Originaire de Rivière-du-Loup où il est né en 1922, Jean Ouellet a été capitaine de l'escadrille des Alouettes de l'Aviation Royale Canadienne pendant la seconde guerre mondiale. C'est lors de son séjour en Angleterre qu'est né son intérêt pour l'architecture, disait-il. De retour au pays en 1946, il est admis à l'École des beaux-arts de Montréal qui lui décernera le diplôme d'architecte en 1952. Après son admission à l'Association des Architectes de la Province de Québec, il en sera président en 1972. Jean débute une carrière exceptionnelle, tant par la variété et l'envergure que par la qualité de son œuvre. En association avec Jean-Claude La Haye, urbaniste, et avec divers architectes à différentes périodes, Jean Ouellet sera le concepteur discret, mais toujours présent et attentif, qui dirige une équipe pluridisciplinaire en prônant l'apport de chaque membre à la réalisation d'une œuvre coopérative plutôt qu'individuelle ou personnelle. Pour Jean Ouellet, la qualité architecturale fait partie de la qualité de vie et de son expression. Cette profonde conviction humanitaire dominera toute sa carrière professionnelle et caractérisera son enseignement à l'École d'Architecture de l'Université de Montréal, école qu'il dirigera de 1980 à 1985.

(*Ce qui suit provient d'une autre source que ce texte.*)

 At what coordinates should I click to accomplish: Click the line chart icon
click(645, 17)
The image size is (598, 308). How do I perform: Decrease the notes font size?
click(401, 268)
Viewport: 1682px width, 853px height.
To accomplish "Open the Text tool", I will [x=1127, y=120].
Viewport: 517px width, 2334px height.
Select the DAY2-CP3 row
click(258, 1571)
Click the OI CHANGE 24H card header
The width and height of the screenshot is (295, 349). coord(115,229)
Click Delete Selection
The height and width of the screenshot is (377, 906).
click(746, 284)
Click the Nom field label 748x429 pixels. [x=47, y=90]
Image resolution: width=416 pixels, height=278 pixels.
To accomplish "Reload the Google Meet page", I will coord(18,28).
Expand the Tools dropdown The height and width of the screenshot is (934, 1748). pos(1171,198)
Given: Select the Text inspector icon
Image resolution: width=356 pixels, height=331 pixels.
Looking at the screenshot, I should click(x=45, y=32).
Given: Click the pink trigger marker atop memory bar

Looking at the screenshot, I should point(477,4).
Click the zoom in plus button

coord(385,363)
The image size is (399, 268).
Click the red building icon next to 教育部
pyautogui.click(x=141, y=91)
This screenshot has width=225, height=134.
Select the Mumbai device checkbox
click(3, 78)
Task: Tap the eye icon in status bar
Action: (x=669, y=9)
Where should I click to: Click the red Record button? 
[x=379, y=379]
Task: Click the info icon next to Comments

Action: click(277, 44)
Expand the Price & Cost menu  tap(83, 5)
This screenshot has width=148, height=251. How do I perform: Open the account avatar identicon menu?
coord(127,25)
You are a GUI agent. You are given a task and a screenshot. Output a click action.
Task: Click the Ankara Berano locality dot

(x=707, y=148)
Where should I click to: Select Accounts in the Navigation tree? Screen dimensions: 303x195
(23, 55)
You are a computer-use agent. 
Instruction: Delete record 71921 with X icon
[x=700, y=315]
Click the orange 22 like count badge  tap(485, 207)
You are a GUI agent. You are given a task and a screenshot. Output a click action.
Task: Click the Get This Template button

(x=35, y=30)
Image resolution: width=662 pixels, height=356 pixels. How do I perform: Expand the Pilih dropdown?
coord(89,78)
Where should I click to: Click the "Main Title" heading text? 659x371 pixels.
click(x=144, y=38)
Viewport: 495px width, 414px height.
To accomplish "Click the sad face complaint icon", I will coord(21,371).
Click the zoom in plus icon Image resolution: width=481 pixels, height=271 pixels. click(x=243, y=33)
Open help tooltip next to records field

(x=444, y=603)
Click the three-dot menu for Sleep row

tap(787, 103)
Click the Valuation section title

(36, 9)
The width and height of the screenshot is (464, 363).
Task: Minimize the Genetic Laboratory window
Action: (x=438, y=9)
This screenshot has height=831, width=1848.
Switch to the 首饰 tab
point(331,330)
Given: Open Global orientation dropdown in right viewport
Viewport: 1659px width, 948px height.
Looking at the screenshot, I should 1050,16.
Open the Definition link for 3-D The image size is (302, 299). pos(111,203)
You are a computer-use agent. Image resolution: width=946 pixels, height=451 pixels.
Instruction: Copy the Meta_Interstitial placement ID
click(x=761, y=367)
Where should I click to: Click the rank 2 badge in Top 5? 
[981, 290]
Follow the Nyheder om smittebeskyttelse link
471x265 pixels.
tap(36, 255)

La liste des réalisations de Jean Ouellet et de son équipe est imposante, allant de résidences privées à l'Ambassade du Canada à Belgrade, de plans directeurs d'universités à des centres commerciaux de grande envergure, tels que le Complexe Desjardins et la Place Ville-Marie au centre-ville de Montréal. De l'avis du rédacteur de ce texte, il est un projet qui, à lui seul, aurait valu à Jean son élection à l'Académie ; il s'agit d'un simple garage de stationnement érigé sur le campus de l'Université de Montréal. Cette construction de six plate-formes à niveaux décalés, en béton brut strié, à bordures en dents-de-scie, est parfaitement intégrée au site entre les rues d'accès à la base et la voie intérieure du campus au sommet. Régie par la répétition du redan oblique, qui s'articule par des pleins et des vides dramatisés par les jeux d'ombre et de lumière, la composition confère à la surface un relief sculptural qui à la fois redéfinit et évoque l'escarpement rocheux dans lequel s'insère la structure. Cette réalisation s'est d'ailleurs méritée une Médaille Massey en 1970.

Jean Ouellet nous quitté le 5 mars dernier, après un demi-siècle de contribution exceptionnelle à l'architecture au Canada et à l'étranger.

(Jean-Louis Lalonde RCA)


Jean-Claude Rinfret RCA, designer de décors de théâtre
1929 à 2003

À Outremont, le 8 mars 2003, à l'âge de 73 ans, est décédé Monsieur Jean-Claude Rinfret RCA, designer de décors de théâtre, professeur, administrateur, retraité de la Société Radio-Canada. Diplômé de l'École des beaux-arts de Montréal, il fit un stage à l'École Supérieure Nationale des Arts Décoratifs de Paris ; comme designer, on lui doit de nombreux décors pour plusieurs productions théâtrales, pour le ballet et l'opéra, notamment Samson et Dalila pour l'Opéra du Québec, Montréal, ainsi que pour la télévision radio-canadienne, dont il a été ensuite le Directeur des programmes de 1974 à 1985. Il a agi comme consultant artistique pour Terre des Hommes en '68, '69, '70 et '71. Pendant dix ans, il fut professeur chargé de cours de décors de théâtre et, pendant deux ans, titulaire pour un cours semblable à l'École des beaux-arts de Montréal. Il a enseigné le décor théâtral et le concept scénique au Banff Centre for the Performing Arts. À sa retraite de la Société Radio-Canada, il s'est consacré à la peinture au chevalet.